Perkins shares stories about her own creative challenges as a creative (she's a children's author) and how her own discernment and calling has helped her create transformative art.
I was trying to see if this would be a good book for a Lenten study at my church. It may not be the right book for this particular group, but I plan to return to it.
After hearing Mitali Perkins speak at the Festival of Faith and Writing in 2024, and then listening to a recent podcast interview about her latest book—Just Making—I knew I wanted to read it. Perkins beautifully reminds creatives, including writers, why we do what we do; essentially, to bring beauty, truth, and goodness to a broken world. She then discusses the barriers we face in our calling, and—in the most practical portion of the book—outlines ten practices for overcoming those barriers.
Perkins vulnerably shares the frustrations and humiliation she's experienced in her writing journey. I identified with several struggles I've also faced as a new and independent author. The practices she outlines for combating these external and internal enemies are worth revisiting. I marked up and highlighted nuggets of wisdom in every chapter and will refer to them often!

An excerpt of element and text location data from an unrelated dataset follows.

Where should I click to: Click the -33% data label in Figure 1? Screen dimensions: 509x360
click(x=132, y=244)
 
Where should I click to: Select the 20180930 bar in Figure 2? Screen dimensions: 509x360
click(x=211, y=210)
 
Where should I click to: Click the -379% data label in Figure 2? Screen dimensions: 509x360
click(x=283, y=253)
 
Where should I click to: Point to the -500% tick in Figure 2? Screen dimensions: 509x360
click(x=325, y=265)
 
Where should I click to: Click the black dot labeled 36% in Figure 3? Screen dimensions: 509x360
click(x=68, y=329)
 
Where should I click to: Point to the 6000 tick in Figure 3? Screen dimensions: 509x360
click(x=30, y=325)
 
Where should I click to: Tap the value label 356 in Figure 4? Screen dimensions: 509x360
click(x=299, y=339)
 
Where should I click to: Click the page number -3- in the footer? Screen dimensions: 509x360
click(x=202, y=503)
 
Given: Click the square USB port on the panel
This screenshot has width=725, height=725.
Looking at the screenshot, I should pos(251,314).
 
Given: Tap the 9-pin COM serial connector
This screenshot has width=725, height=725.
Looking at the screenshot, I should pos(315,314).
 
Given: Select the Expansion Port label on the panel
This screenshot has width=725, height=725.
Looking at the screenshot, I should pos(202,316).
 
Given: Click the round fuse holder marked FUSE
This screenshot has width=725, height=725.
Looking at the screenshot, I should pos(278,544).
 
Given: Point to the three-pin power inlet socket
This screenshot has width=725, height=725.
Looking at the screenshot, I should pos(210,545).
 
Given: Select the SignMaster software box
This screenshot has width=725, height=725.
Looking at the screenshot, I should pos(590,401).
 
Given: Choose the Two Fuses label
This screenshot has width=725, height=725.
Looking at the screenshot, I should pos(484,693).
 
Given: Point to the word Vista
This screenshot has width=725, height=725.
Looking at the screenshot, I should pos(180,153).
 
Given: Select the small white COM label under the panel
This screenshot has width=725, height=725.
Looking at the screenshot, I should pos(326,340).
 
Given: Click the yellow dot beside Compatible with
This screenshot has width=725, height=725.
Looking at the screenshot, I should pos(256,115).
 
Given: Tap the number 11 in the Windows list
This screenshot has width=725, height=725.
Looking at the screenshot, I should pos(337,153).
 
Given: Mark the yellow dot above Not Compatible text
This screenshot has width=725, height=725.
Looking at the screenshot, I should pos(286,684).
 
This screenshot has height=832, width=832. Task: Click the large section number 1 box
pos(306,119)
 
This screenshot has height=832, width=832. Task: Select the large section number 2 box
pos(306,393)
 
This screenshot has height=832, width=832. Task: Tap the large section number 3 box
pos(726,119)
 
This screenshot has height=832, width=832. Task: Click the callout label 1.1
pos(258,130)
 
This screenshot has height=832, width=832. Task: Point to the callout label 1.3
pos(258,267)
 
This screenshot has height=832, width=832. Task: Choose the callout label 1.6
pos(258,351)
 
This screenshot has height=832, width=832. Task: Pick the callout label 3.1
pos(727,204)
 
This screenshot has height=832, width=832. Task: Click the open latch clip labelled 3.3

I could not wait to read Mitali Perkins’ forthcoming book Just Making: A Guide for Compassionate Creatives so I got an advance reader copy. It’s the perfect book for me, as someone who writes but also feels like, with so much going wrong in the world, maybe writing isn’t enough or even necessary. Reading this book is like having Mitali by my side, encouraging with her words and offering tools for those of us who are creative and want to make the world a better place, praying that our creativity is a balm.

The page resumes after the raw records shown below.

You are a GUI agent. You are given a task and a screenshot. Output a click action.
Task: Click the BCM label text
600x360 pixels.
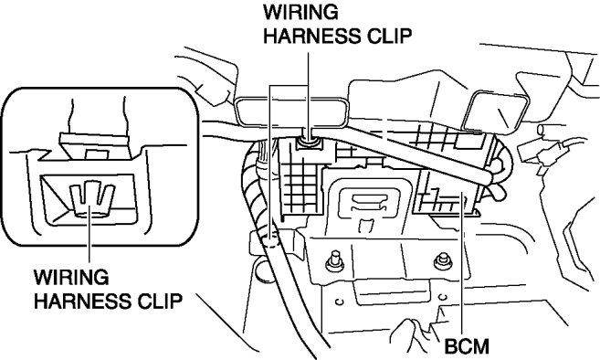coord(467,346)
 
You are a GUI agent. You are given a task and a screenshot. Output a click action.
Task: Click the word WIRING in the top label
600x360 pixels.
coord(300,12)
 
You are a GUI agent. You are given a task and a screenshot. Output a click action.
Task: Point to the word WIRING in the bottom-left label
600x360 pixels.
coord(71,277)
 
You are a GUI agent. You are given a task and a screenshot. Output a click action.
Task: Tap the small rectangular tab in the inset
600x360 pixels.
coord(97,154)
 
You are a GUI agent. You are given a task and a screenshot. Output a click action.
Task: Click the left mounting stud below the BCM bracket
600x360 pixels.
coord(335,261)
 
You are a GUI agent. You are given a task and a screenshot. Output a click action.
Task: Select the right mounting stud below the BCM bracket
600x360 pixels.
coord(443,260)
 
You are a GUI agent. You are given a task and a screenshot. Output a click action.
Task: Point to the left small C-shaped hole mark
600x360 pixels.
coord(339,302)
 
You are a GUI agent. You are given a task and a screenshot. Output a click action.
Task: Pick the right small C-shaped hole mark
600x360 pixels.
coord(443,297)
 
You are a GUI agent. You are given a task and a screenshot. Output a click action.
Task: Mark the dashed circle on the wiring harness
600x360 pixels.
coord(271,242)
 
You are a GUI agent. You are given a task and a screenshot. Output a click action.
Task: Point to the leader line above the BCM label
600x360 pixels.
coord(464,264)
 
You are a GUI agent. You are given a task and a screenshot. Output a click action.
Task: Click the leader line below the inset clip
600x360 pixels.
coord(89,235)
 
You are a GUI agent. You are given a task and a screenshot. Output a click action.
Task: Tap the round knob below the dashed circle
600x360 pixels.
coord(264,270)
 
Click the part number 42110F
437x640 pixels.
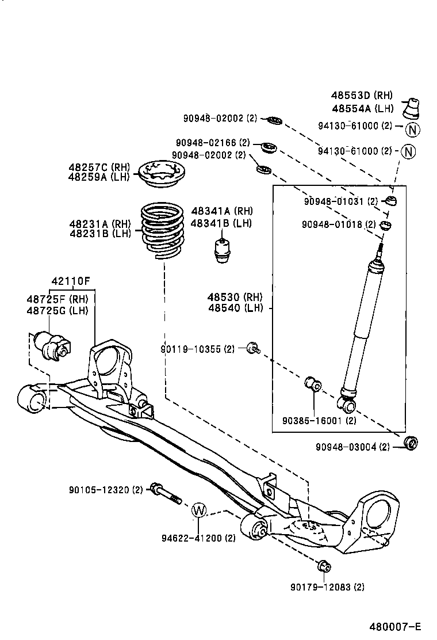[x=70, y=281]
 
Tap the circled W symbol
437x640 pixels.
[x=198, y=510]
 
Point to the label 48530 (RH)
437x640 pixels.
[x=235, y=297]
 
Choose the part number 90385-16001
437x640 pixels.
[x=312, y=421]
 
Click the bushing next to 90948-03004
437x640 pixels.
[x=411, y=443]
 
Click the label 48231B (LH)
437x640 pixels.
[x=100, y=233]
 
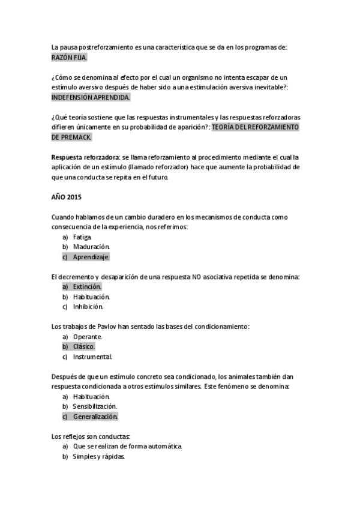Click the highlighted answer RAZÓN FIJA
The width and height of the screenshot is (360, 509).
70,57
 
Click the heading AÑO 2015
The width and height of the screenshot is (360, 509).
67,197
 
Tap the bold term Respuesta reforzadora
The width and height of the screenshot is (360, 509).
85,157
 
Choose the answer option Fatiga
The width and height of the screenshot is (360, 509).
82,236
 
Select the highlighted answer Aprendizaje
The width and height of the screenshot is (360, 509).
91,257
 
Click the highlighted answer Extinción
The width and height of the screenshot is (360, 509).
87,287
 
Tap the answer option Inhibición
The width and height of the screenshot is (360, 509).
88,307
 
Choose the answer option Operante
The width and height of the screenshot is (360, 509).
88,337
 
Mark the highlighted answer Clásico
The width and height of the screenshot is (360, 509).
84,346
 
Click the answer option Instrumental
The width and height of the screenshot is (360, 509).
92,357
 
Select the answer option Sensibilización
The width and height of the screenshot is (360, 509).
95,406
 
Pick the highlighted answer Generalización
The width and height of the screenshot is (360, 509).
95,417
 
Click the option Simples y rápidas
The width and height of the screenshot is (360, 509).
98,457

A truly invaluable read especially for creatives like me in the market. I enjoyed the way Perkins narrates her personal experiences and strings clear and informative methods and strategies inspiring us to push through our craft with the hope of making it. Thank you for this helpful insight. Inviting all creatives, this is your book of the year!!!
Many thanks to Netgalley and Broadleaf Books for this ARC in exchange for an honest review!
I'm not the target audience for this book, although at one level, I think we are all creatives. But I really appreciate Mitali Perkin's wisdom. She has deep insights, presented simply and clearly, an indication of her calling as a children's author. A book I will be recommending to many of my creative friends.
Review based on a digital ARC received through Edelweiss+.
I did not realize that this book is rooted in Christianity. I recognize that the author wanted it to be useful to people who are outside of this faith, but there are a lot of Bible verses and Christian language, making it hard for me to read. I am sure that it could be valuable to Christians, but it is not worth it for me to continue reading.
Perkins does a fabulous job of leading us through the whys and hows of living as a creative. She's honest about the complexities and challenges but also supportive, hopeful, and practical. As an author and photographer who cares deeply about issues of injustice, I found the book very encouraging.
I went into this book expecting a call to action for all creatives who feel like their contributions to the world don't matter. That is not quite what I found, but I was not disappointed.
Perkins has a very warm authorial voice. Reading Just Making feels like chatting with an encouraging friend. I think for young creatives who already identify with or were raised in Christianity, this book would be a life enhancing gift.
But the book is neither labeled for young audiences nor Christians in particular, so that discovery was a bit jarring. A lot of the first few chapters are made up more of quotes or explanation of quotes rather than Perkins' own words. But the insight provided is very helpful to hear as a stunted creative.